Scott Painter is the definition of the serial entrepreneur.
In an interview with Mark Suster a year ago, Scott explained how he uses marketing analytics to manage and finance his current venture, Zag.
Zag helps consumers buy cars over the Internet. It pre-negotiates prices through its relationships with thousands of dealers. Zag thus makes it possible for consumers to get the best price on cars and to avoid negotiating with the dealer.
How does Painter track and analyze the key metrics of his rapidly growing business?
He uses a measurement, analysis, and modeling application that Zag built for itself.
Here’s how Painter describes his dashboard:
What I’ve pulled up, this is our dashboard, an internal management tool. What it does, it transparently reports our top of funnel (users), conversion rate, prospects, close rate, sales, and revenue over the last 30 days.
And then, this is a very important part of understanding our business, this is a flash widget that shows exactly how the business works.
If the only thing this marketing analytics tool did was to help Scott manage his business, it would be a powerful asset.
But Scott takes it much further.
First, it’s not just a monitoring tool, it’s also a model of the business. You can change the assumptions and see how the change would affect important marketing metrics like conversions and revenue.

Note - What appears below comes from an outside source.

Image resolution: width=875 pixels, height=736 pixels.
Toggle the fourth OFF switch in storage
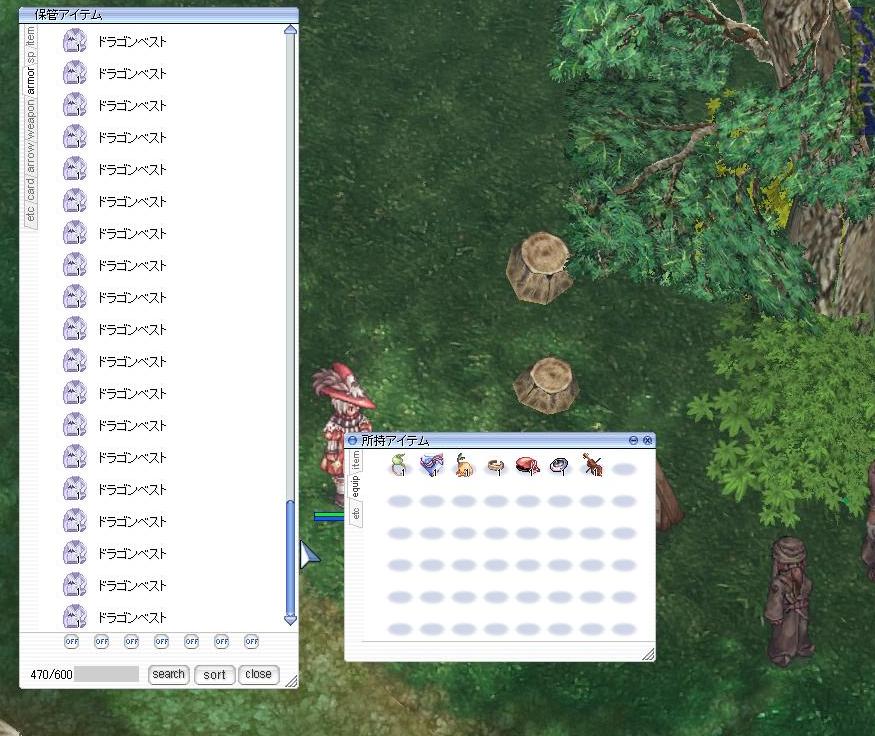tap(162, 642)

Second, Painter makes it available to his staff. This way people in the company can see how their work impacts the progress of the company.
Not only has this become an incredibly important management tool for predicting how the business operates. It’s also very good at letting everybody in the company fully understand their contribution. So if I’m an employee and I’m working on a web design, I can come in here and say, if I affect conversion rate on the website negatively, how will that affect our revenue stream?
He also uses it when he seeks financing to help investors understand the business. And then once they have invested, they can continue to login and monitor the progress of the company.
It also happens to be the one great way to explain to an investor exactly how the business works. Rather than handing over a complicated financial model and then have your champion try to make sense of it, you can give them the model and let them play with it.
We’ve found that it hyper-simplifies for the champion at the venture firm to explain to the other partners exactly how this business operates.
Some takeaways from what Painter is doing:
- They built their own marketing analytics tool so that it would suit their needs.
- The tool is an integral part of how Painter manages his business.
- He makes the tool and the information available to his staff so that everyone can understand the business and their impact on it.
- He makes it easy for investors to understand the business by giving them a modeling tool where they can change assumptions and see the result.